Despite a decade of martech innovation, end-to-end marketing intelligence has remained too complex and expensive to achieve at scale. RevSure Founder & CEO Deepinder Singh Dhingra explains how agentic AI is finally solving this trillion-dollar problem.

From Intelligence to Action: The 3 Stages of AI Transformation in Marketing

GUEST AUTHOR: Deepinder Singh Dhingra, Founder & CEO of RevSure

Over the past decade, the marketing technology landscape has borne witness to an explosion of solutions designed to help professional marketers analyze and optimize their efforts. While this turned a once nebulous art into a far more quantitative science, virtually all of this technology is focused on point solutions for various stages of the buyer’s journey. It remains challenging for marketers to tease out definitive, actionable insights on end-to-end marketing spend.

The diversity of channels and complexity of campaigns in marketing have long made this problem intractable. Data is in silos, naming conventions and other identifiers frequently differ from one source to another, and the sheer volume of data cannot be normalized and analyzed at scale without data scientists, time, and budget. End-to-end marketing intelligence was just too impractical and expensive to really achieve at scale. 

Like everything else these days, however, AI is now demolishing these limitations. LLMs and causal reasoning make it possible to look into billions of data points across the funnel to normalize data, understand ROI, and stitch together unique marketing journeys at a granular level. My company, Revsure AI, deploys agentic AI in marketing workflows that derives insights from past campaigns and makes accurate predictions about future efforts—by audience, segment, message, content, and call to action. This allows marketers to realign their marketing mix, campaign expenditure, and go to market strategy with far more effectiveness than they ever could before. 

While use of this technology is at its earliest stages today, within 5-10 years, every marketing organization will have AI to do this inexpensively and autonomously.

To arrive at that destination, we must first pass through three stages of AI development:
Stage 1. System of intelligence:—AI offers insights, predictions, and recommendations that help humans to make better choices.

Stage 2. System of decisions: AI proposes the decisions it believes to be correct, and humans accept or reject the proposals, based on nuanced influencers and experience. 

Stage 3. System of action: Having improved and learned from human feedback in the previous stage, AI makes all the decisions autonomously. Humans remain on the loop to monitor the AI, but rarely need to intervene. 

Companies like Revsure are already operating at stage 2, on the way to stage 3. The transformation from intelligence to action across knowledge industries will fully manifest when humans witness two characteristics from AI:

1. Reliability—To be comfortable loosening our grip on the steering wheel, humans need to observe consistently accurate and reliable results from AI. This takes time. 
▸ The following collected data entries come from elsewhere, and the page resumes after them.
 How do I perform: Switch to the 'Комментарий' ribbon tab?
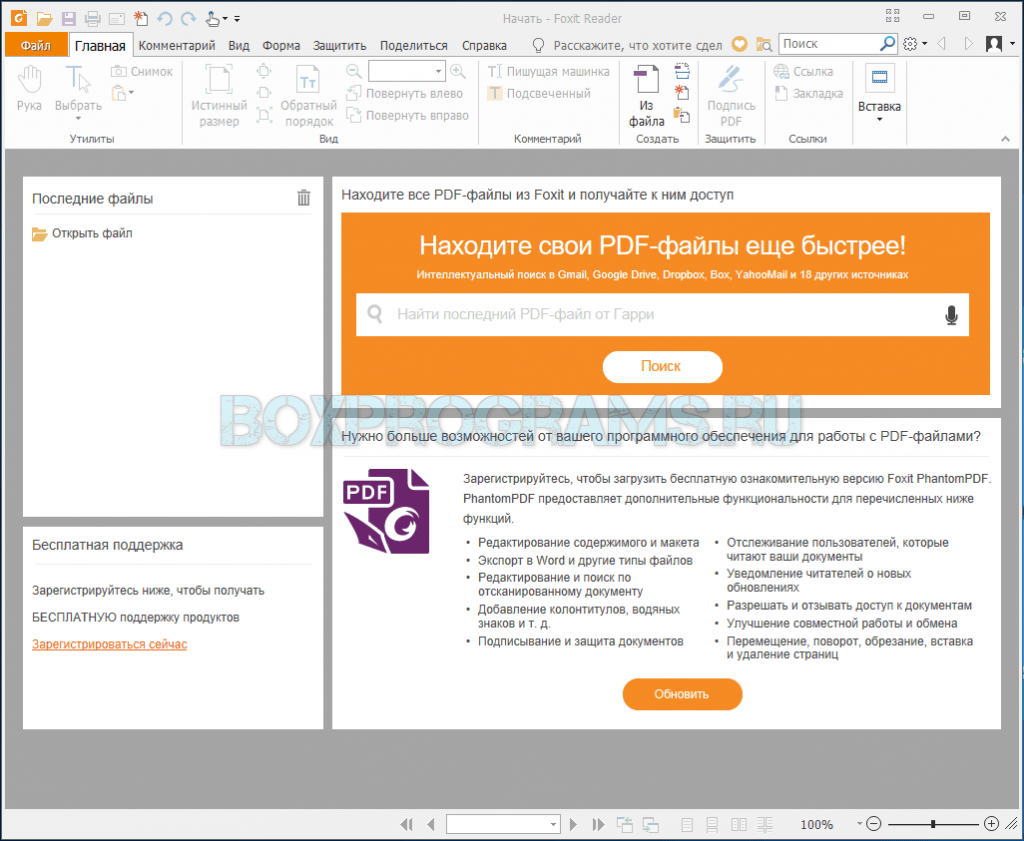[177, 45]
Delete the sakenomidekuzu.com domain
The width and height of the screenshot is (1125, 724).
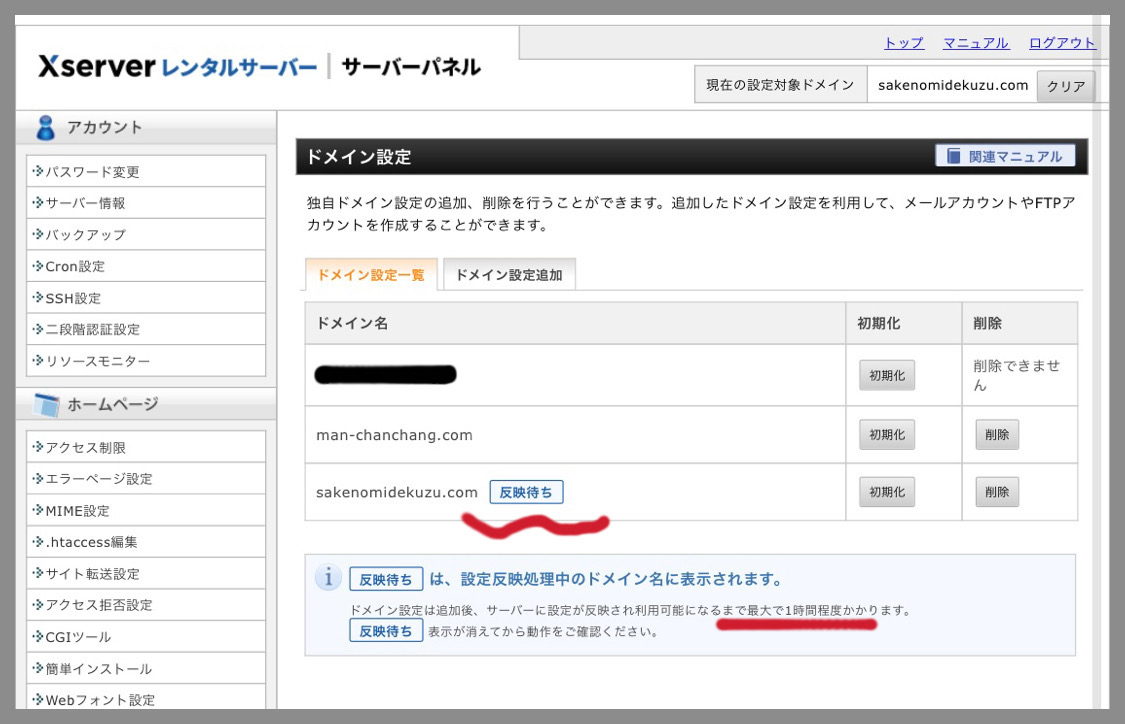coord(996,492)
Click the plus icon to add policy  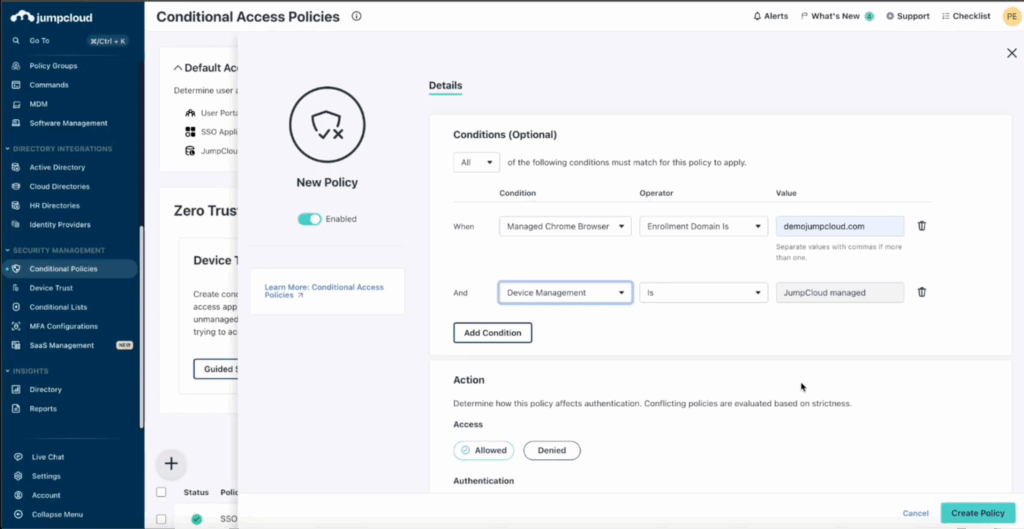tap(171, 464)

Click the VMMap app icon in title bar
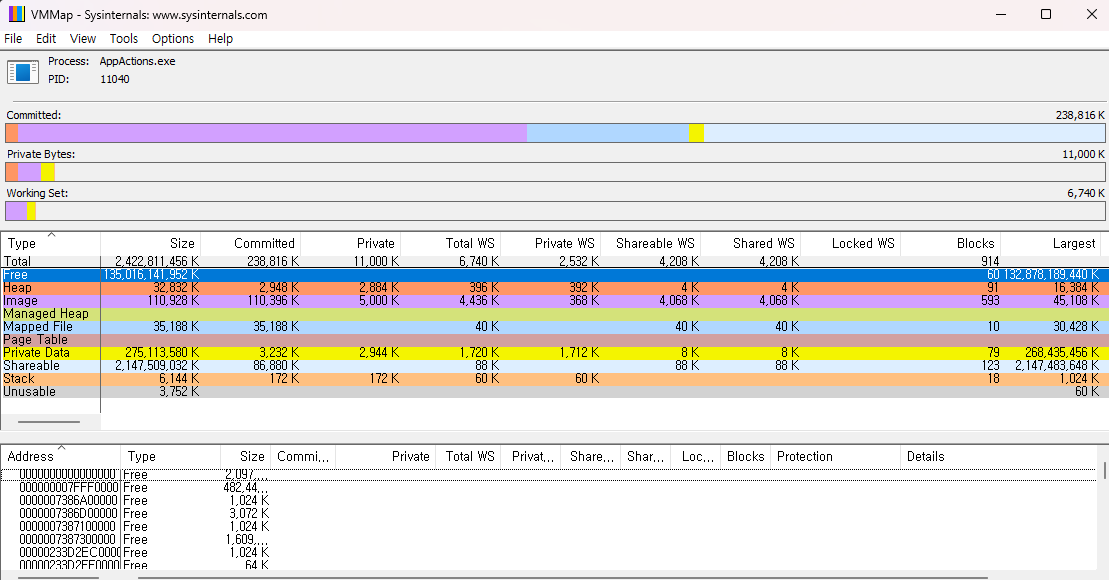pos(16,14)
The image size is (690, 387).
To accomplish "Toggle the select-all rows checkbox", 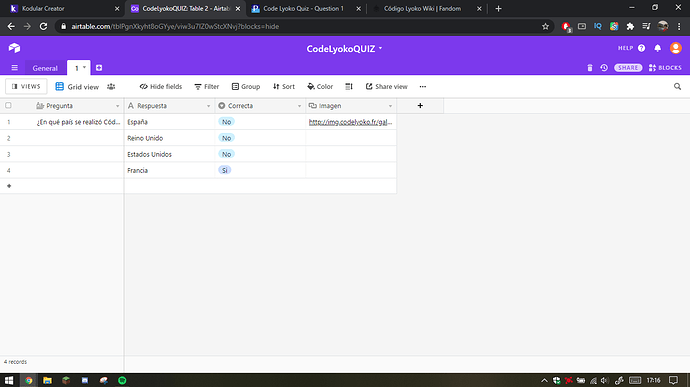I will 8,106.
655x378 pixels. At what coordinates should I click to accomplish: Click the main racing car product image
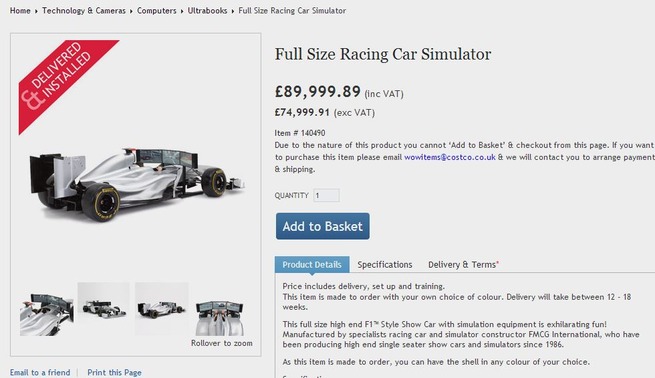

2. Reasoning—AI must also reveal causal reasoning on the suggestions it makes—to “open the kitchen and show how the soup is made,” so to speak. This will assuage fears of a “ghost in the machine” that could make wrong or even malignant decisions.

Worldwide, $1T is spent on marketing—and yet the “net magic number” that defines SaaS marketing results is diminishing. The way we manage marketing today will seem positively archaic in the span of 5-10 years—like using MapQuest or TripTiks, instead of GPS. Ultimately, it will be unacceptable to wait until the end of the quarter, or even the end of the campaign to analyze results and adjust course, according to the right parameters and cadence.